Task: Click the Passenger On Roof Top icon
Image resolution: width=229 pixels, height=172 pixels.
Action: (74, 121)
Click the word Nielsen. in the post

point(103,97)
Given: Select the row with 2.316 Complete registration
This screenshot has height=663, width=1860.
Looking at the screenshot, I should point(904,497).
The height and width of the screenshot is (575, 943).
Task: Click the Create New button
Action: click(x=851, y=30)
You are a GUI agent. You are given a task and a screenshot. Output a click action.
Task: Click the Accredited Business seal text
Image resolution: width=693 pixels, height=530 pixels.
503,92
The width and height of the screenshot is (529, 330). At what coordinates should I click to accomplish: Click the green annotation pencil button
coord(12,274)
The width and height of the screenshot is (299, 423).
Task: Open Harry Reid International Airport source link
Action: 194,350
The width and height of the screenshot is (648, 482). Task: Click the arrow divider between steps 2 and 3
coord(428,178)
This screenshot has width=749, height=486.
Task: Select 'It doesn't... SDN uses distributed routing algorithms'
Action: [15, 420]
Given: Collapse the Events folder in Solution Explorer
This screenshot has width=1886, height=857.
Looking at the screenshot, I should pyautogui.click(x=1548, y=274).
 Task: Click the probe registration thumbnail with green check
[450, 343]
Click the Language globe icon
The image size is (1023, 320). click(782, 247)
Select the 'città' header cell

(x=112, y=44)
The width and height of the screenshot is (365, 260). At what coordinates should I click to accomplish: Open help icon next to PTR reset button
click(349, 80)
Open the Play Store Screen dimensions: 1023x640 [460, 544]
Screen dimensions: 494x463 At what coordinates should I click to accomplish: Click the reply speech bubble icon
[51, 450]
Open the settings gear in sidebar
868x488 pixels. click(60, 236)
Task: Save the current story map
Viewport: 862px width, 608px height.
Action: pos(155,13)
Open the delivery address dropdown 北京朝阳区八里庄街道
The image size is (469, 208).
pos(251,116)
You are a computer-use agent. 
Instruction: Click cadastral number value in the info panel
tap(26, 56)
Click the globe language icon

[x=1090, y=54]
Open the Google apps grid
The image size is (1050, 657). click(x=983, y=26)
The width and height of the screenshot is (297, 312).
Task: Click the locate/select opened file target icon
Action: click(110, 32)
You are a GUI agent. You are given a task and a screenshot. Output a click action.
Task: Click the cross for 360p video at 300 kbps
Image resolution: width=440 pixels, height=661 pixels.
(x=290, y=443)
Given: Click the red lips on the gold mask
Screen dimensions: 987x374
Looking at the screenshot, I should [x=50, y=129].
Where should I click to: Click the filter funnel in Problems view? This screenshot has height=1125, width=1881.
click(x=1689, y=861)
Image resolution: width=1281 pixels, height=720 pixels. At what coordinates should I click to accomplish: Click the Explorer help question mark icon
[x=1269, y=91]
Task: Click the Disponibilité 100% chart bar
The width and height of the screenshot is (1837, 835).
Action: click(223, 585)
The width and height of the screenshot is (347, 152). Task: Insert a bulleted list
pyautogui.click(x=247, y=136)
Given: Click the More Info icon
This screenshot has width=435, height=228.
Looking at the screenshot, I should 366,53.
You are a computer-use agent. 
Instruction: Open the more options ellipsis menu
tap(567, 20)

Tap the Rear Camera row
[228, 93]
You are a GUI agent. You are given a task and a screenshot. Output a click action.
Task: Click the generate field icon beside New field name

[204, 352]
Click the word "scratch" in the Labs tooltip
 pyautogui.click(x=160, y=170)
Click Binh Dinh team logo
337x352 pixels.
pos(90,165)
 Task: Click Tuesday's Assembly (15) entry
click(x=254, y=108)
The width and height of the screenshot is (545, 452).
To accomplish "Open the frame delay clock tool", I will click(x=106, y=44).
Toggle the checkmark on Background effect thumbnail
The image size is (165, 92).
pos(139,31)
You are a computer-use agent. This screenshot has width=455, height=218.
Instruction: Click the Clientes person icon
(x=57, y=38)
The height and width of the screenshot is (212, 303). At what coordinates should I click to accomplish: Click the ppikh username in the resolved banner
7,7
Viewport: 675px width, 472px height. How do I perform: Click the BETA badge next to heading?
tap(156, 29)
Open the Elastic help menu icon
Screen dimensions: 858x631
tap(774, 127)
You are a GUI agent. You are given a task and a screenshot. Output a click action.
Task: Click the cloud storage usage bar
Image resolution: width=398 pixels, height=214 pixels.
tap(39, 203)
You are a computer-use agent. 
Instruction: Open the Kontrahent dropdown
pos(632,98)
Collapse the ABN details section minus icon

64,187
#####
### [What you need to do]
Looking at the data above, write out exactly the lines that start at the one containing "Click Binh Dinh team logo" and end at the one containing "You are a computer-use agent. This"; include both and nothing beyond.

### [Answer to the exercise]
Click Binh Dinh team logo
337x352 pixels.
pos(90,165)
 Task: Click Tuesday's Assembly (15) entry
click(x=254, y=108)
The width and height of the screenshot is (545, 452).
To accomplish "Open the frame delay clock tool", I will click(x=106, y=44).
Toggle the checkmark on Background effect thumbnail
The image size is (165, 92).
pos(139,31)
You are a computer-use agent. This screenshot has width=455, height=218.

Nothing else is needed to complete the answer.